HOW TO COMPLETE THIS TASK
The answer should consist of each line from the data below that includes "dimensions".

Stored data:
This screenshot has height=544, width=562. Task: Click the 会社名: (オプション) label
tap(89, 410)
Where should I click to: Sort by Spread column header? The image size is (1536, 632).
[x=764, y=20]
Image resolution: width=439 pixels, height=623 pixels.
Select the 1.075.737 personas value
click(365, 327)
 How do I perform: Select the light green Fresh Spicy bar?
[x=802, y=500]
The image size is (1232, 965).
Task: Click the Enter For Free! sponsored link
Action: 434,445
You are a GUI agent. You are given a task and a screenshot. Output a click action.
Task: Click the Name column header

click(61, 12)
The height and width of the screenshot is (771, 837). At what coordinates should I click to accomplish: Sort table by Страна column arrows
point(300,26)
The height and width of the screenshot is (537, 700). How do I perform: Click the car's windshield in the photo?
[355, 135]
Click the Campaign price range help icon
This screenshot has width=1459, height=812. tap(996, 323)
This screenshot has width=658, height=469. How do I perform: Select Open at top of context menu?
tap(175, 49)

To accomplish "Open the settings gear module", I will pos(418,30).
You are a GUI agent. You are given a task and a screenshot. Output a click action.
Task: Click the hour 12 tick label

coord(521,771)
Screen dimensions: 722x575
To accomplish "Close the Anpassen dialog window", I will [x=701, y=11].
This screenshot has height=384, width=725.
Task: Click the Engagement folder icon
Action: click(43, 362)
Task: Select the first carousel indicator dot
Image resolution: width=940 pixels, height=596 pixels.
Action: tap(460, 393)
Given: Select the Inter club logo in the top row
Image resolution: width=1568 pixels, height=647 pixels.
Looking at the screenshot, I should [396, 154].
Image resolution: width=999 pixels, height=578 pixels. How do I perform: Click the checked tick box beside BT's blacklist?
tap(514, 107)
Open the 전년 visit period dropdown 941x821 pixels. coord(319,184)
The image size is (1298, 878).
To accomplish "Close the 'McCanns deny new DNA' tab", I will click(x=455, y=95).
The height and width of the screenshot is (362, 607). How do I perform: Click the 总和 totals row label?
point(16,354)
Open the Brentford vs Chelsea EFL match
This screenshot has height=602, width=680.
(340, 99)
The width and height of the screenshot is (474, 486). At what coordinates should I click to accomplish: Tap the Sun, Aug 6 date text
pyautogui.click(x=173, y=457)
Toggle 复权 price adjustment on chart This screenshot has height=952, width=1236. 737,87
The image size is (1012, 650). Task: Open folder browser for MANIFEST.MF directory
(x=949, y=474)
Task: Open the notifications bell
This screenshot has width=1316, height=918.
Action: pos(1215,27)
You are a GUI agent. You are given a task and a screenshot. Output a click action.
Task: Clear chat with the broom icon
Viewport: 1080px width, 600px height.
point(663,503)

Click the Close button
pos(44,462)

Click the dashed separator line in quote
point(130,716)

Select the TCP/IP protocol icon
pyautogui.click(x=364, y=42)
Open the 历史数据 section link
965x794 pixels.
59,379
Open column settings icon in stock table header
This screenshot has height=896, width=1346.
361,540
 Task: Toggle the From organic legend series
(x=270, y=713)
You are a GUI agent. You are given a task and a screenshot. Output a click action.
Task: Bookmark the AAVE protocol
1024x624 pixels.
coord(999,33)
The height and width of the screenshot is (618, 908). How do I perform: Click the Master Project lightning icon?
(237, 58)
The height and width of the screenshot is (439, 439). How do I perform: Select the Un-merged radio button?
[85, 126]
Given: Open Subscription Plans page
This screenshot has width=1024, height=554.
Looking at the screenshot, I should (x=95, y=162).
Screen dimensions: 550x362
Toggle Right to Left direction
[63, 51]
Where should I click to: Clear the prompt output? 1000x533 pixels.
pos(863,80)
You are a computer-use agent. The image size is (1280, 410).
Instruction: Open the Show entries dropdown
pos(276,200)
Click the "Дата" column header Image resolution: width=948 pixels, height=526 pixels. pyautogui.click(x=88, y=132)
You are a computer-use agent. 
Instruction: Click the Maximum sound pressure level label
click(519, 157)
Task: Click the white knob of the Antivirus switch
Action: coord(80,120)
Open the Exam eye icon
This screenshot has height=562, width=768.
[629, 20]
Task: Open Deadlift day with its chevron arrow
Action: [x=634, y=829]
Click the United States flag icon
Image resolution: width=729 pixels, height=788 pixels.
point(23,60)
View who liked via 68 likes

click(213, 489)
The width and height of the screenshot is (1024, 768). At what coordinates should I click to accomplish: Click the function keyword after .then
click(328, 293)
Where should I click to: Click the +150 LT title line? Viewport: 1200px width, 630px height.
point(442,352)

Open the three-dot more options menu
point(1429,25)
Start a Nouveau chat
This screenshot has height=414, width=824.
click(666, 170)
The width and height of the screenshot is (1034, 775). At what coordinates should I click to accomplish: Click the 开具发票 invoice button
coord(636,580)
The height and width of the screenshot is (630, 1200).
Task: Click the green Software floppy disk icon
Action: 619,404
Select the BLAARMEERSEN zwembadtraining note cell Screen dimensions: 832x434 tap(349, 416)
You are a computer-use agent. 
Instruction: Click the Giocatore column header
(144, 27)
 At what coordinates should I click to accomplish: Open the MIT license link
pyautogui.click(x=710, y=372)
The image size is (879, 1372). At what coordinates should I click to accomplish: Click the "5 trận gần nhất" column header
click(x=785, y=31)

WRITTEN REPLY
Screen dimensions: 722x575
Screen dimensions: 550x362
Select the BLAARMEERSEN zwembadtraining note cell Screen dimensions: 832x434 tap(349, 416)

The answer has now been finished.